Foto: TNI AU
Embargo Suku Cadang Pesawat TNI-AU, Sebuah Pelajaran Bagi Indonesia

Date

Sebagai sebuah negara besar yang berdaulat, sudah waktunya Indonesia menghentikan ketergantungan alat utama sistem senjata (Alutsista).

Roda pesawat tempur F-16 menyentuh landasan Lanud Iswahjudi, Madiun, Jawa Timur, pada 12 Desember 1990.

Tiga unit Fighting Falcon mendarat dengan mulus di Pangkalan Tentara Nasional Indonesia-Angkatan Udara (TNI-AU) yang menjadi jantung pertahanan udara nasional Indonesia setelah melakukan penerbangan ferry dari Fort Worth, Dallas, Amerika Serikat (AS) 

Tiga elang tempur TNI-AU itu diterbangkan oleh tiga orang pilot dari Angkatan Udara AS/United States Air Force (USAF) dan seorang penerbang TNI-AU yaitu Mayor Penerbang (Pnb) Rody Suprasojo.

Penerbangan ferry dilakukan dari Forth Worth, Dallas ke Honolulu selama delapan jam dan delapan kali pengisian bahan bakar (air refueling).
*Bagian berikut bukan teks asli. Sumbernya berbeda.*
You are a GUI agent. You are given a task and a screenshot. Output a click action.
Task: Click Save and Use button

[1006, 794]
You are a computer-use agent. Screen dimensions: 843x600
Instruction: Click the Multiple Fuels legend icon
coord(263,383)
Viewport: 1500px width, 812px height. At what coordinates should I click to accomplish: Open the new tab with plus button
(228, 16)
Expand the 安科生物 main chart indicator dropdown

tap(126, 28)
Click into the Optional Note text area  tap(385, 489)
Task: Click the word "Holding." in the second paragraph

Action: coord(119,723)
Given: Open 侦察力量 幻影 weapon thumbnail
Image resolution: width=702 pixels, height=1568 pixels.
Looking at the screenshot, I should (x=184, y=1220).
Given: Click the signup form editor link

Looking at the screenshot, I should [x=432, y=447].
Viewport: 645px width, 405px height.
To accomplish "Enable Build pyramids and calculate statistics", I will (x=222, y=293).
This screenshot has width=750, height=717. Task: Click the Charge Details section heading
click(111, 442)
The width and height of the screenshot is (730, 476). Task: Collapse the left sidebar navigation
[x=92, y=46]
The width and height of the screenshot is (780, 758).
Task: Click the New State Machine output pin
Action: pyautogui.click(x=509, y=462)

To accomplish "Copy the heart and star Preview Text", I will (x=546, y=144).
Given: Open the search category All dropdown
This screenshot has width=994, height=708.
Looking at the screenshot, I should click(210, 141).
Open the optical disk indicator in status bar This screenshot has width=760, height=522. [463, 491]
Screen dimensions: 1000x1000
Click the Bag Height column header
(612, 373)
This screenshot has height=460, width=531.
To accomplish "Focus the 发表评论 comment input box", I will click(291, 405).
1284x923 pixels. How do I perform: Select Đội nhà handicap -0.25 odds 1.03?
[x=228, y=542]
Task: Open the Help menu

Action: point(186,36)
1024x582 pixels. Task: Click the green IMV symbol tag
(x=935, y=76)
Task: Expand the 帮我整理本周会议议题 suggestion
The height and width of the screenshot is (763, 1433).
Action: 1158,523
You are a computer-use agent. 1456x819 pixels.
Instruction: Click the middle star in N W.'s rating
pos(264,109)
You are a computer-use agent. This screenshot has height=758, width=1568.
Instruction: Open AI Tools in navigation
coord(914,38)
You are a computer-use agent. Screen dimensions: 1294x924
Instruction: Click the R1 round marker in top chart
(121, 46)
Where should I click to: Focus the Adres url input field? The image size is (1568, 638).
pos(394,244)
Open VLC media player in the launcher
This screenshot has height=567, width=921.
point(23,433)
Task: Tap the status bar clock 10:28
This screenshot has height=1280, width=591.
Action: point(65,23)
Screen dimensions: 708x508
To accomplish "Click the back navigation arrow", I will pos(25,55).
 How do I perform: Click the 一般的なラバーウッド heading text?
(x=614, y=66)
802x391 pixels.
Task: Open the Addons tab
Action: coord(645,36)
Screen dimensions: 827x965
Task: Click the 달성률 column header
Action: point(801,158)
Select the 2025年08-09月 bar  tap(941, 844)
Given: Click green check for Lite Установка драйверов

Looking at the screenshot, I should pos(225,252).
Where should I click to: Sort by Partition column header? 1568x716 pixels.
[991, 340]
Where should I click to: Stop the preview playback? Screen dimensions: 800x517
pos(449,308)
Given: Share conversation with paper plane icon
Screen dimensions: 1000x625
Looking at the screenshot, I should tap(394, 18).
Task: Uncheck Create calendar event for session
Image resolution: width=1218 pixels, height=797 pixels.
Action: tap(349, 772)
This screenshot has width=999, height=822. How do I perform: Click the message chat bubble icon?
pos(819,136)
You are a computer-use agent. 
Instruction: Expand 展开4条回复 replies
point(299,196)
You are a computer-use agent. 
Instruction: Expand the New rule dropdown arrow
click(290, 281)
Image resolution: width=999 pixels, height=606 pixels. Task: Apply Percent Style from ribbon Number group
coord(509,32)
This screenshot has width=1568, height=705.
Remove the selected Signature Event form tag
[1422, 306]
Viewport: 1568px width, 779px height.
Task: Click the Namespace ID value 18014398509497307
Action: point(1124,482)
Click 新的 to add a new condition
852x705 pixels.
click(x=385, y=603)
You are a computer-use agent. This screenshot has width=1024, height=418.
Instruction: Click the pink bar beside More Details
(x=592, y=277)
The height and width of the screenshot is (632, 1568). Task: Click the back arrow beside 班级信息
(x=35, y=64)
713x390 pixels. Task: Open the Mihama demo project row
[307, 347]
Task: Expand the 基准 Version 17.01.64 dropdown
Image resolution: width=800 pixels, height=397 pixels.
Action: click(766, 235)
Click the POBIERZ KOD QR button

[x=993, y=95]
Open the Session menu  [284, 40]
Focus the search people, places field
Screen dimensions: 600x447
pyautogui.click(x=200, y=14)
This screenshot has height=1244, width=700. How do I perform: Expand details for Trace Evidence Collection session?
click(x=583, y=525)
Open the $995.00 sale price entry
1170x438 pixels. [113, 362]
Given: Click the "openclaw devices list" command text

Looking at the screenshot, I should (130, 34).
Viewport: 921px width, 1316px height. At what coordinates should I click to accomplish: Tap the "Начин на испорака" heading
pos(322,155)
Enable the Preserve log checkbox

Setelah mendarat di Honolulu, sama seperti sebelumnya, penerbangan ke Guam dilakukan selama delapan jam dengan delapan kali air refueling.

Pada tahap terakhir, penerbangan menuju Lanud Iswahjudi dilakukan dalam waktu 5,5 jam dan melakukan lima kali pengisian bahan bakar.   

Sebanyak 12 pesawat tempur F-16 Fighting Falcon dibeli Indonesia dari General Dynamics/Lockheed Martin Aircraft System yang berbasis di Kota Fort Worth,Texas, AS. Pembelian diketuai oleh Marsekal Pertama (Marsma) Sudjatio Adi melalui proyek “Bima Sena”.

Pada 13 Desember 1989, Kepala Staf Angkatan Udara (KSAU), Marsekal Oetomo meresmikan F-16 sebagai pesawat yang memperkuat Skadron Udara 3 yang berada di Lanud Iswahjudi, Madiun, Jawa Timur. 

F-16 datang ke Indonesia dalam tiga gelombang. Pertama pada 12 Desember 1989, kedua pada 7 Januari 1990 dan terakhir atau ketiga pada 22 September 1990.

Sejak 1988, Angkatan Udara telah mempersiapkan 180 personel untuk operasional Fighting Falcon. Mulai dari penerbang hingga teknisi. Empat penerbang yang telah mengantongi lebih dari seribu jam terbang dengan pesawat F-5 Tiger II diberangkatkan ke AS untuk menempuh pendidikan dan latihan.

Selain itu sebanyak 63 teknisi juga menyusul para penerbang ke AS setelah menjalani seleksi yang sangat ketat. Dikutip dari laman instagram TNI-AU, para teknisi berasal dari skadron teknik, tempur, avionic dan depo. 

Dimulainya Embargo 

Pada 12 November 1991, terjadi insiden berdarah di Dili, Timor Timur (Timtim), yang ketika itu masih menjadi bagian dari Indonesia. AS menuduh Indonesia melakukan pelanggaran Hak Asasi Manusia (HAM) pada tragedi yang menewaskan sekitar 250 pengunjuk rasa pro kemerdekaan Timtim.

Tanpa perlu menunggu lama, empat tahun kemudian, tepatnya pada 1995 dimulailah sanksi embargo AS terhadap Indonesia. 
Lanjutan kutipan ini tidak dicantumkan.